The link between EMS and a coherent sense of identity has not been investigated yet. This study focuses on the relationship of three specific EMS, Enmeshment and Undeveloped Self, Subjugation, and Self-Sacrifice, their association to developmental trauma and attachment problems, and their link with identity coherence. Self-report questionnaires on these constructs were completed by 360 university students. Path models were fitted to the total scores to test whether the three EMS mediated the association between developmental trauma and attachment problems and self-concept clarity. Developmental trauma was directly related to each of the three EMS, which all mediated the association between trauma and attachment anxiety. Subjugation additionally mediated the relation between trauma and attachment avoidance. Both insecure attachment styles were directly related to self-concept clarity. Attachment anxiety mediated the association between each EMS and self-concept clarity, whereas the effect of subjugation was additionally mediated by attachment avoidance. The results confirmed that developmental trauma is related to insecure attachment styles and to self-concept clarity, and that this relation is mediated by all three EMS. Evidence-based interventions (e.g., EMDR, Schema Therapy, etc.) need to take attachment styles, EMS and self-concept clarity into consideration when working with developmental trauma, making the patient aware of the subtle interconnection between these variables. Key words: Early Maladaptive Schemas, Subjugation, Self-Sacrifice, impaired autonomy, self-concept, self-concept clarity
Genome-wide therapygenetic study of an international multicentre RCT on schema therapy for borderline personality disorder
The field of therapygenetics refers to the prediction of psychotherapeutic therapy outcomes from genetic markers. The current study is, to our knowledge, the first therapygenetic study investigating genes predicting treatment response in borderline personality disorder (BPD) on a genome-wide level. We aim to identify genes predicting treatment response to psychotherapeutic treatment (schema therapy vs. treatment as usual) by analysing the genome-wide association study (GWAS) data of the, so far, largest randomized-controlled trial (RCT, 495 participants) on effectiveness of schema therapy in BPD (Arntz et al. 2022). We plan to investigate genes associated with treatment response phenotypes applying a polygenic risk score analysis (PRS) and a gene-set analysis (GSA) approach. PRS is a method which allows an individual’s genetic loading for a trait to be calculated using genome-wide SNP (single nucleotide polymorphism) data and the output of GWAS summary statistics of another study of the same or related phenotype.

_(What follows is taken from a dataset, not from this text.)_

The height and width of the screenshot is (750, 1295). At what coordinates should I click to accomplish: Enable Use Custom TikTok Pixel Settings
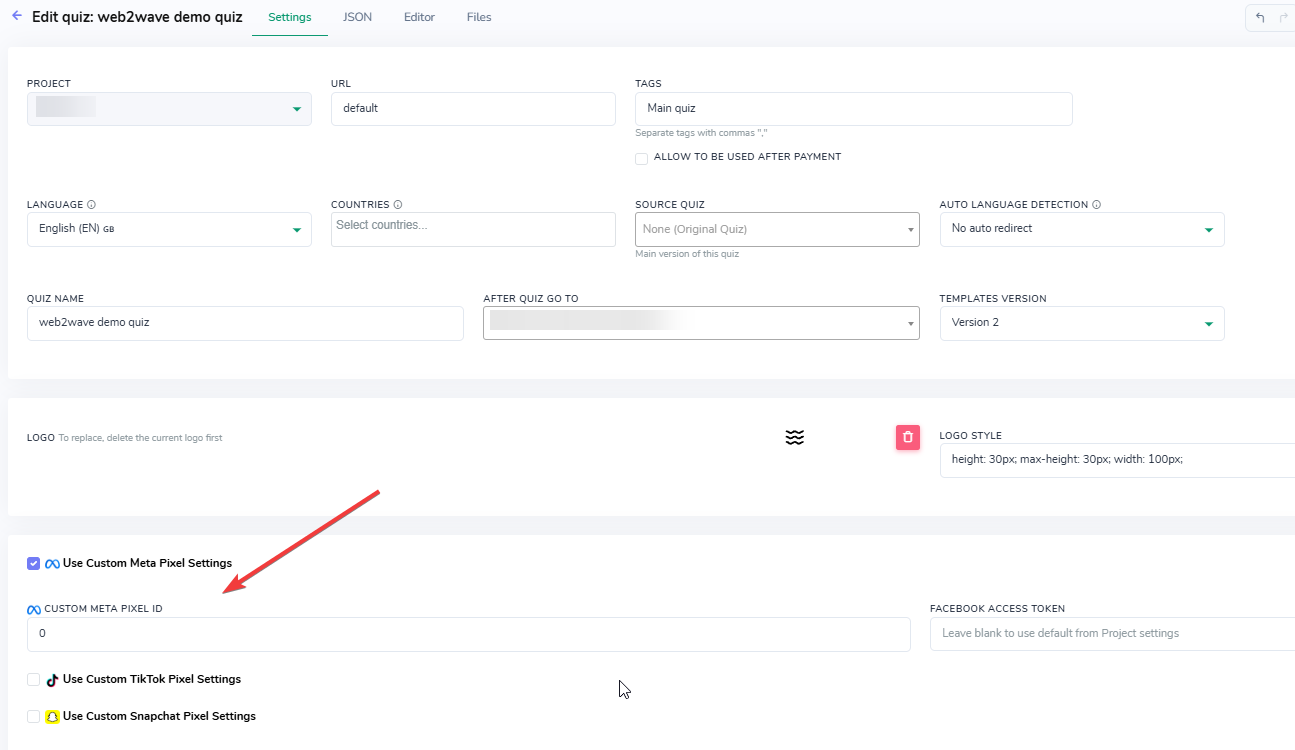click(34, 679)
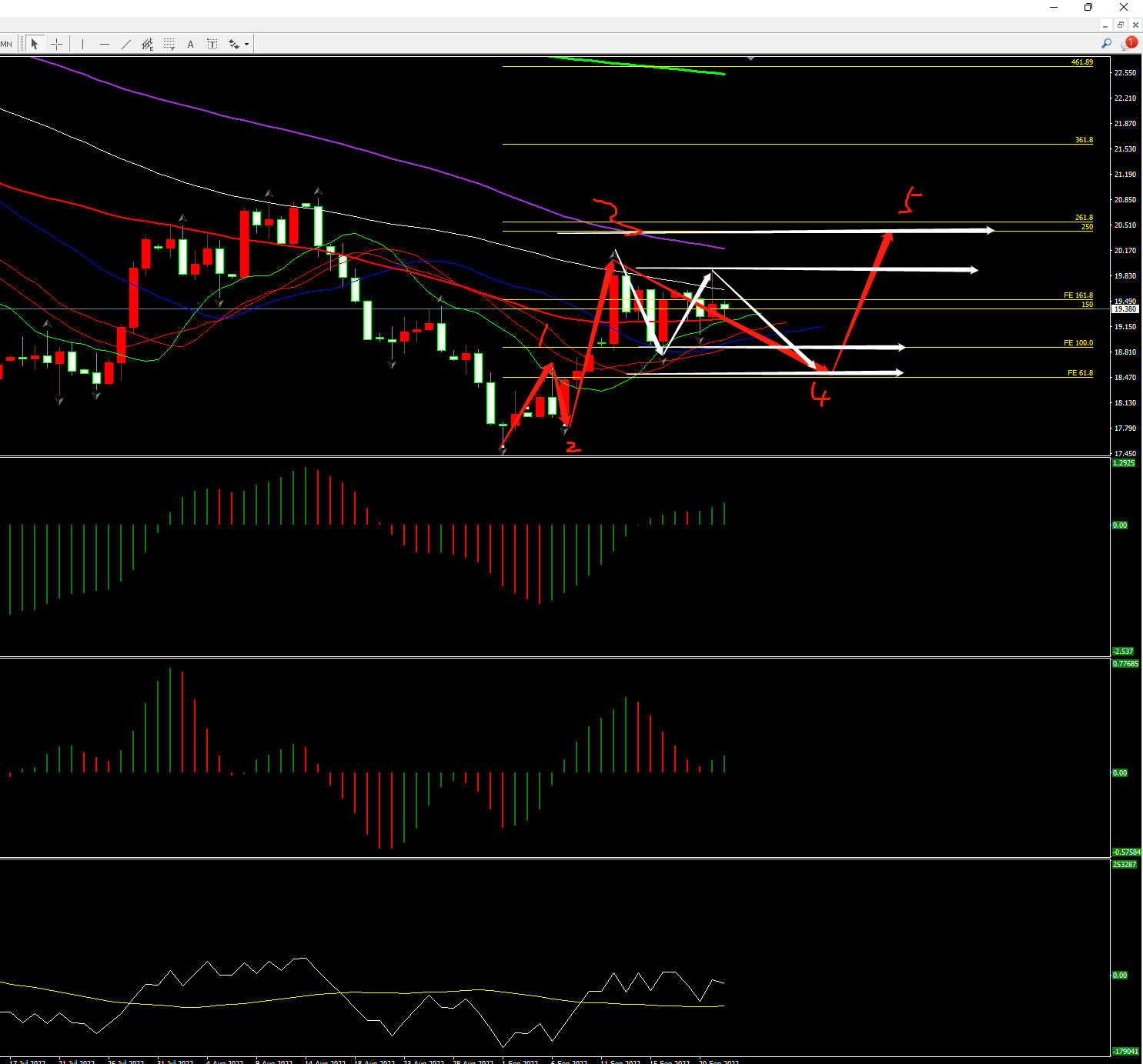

It can be of clinical use in predicting traits in independent samples, including treatment response. In addition, GSA of pre-defined treatment response candidate genes such as 5-HTTLPR (serotonin transporter polymorphism) and BDNF (brain-derived neurotrophic factor), and subsequent explorative gene-wide single-marker analyses in order to extent the results of the GSA will be performed. The detailed study design and first results of the study will be presented. Identifying reliable associations between blood biomarkers and treatment response to psychotherapeutic treatments would have a major impact on clinical practice and patient care. Patients at high risk for non-response could be identified and obtain alternative treatment at an early stage, potentially enhancing the success rate of psychotherapeutic treatment programs. In addition, knowledge about the processes related to genetic markers will help us to develop better treatments, especially for those that don’t respond well to current treatments.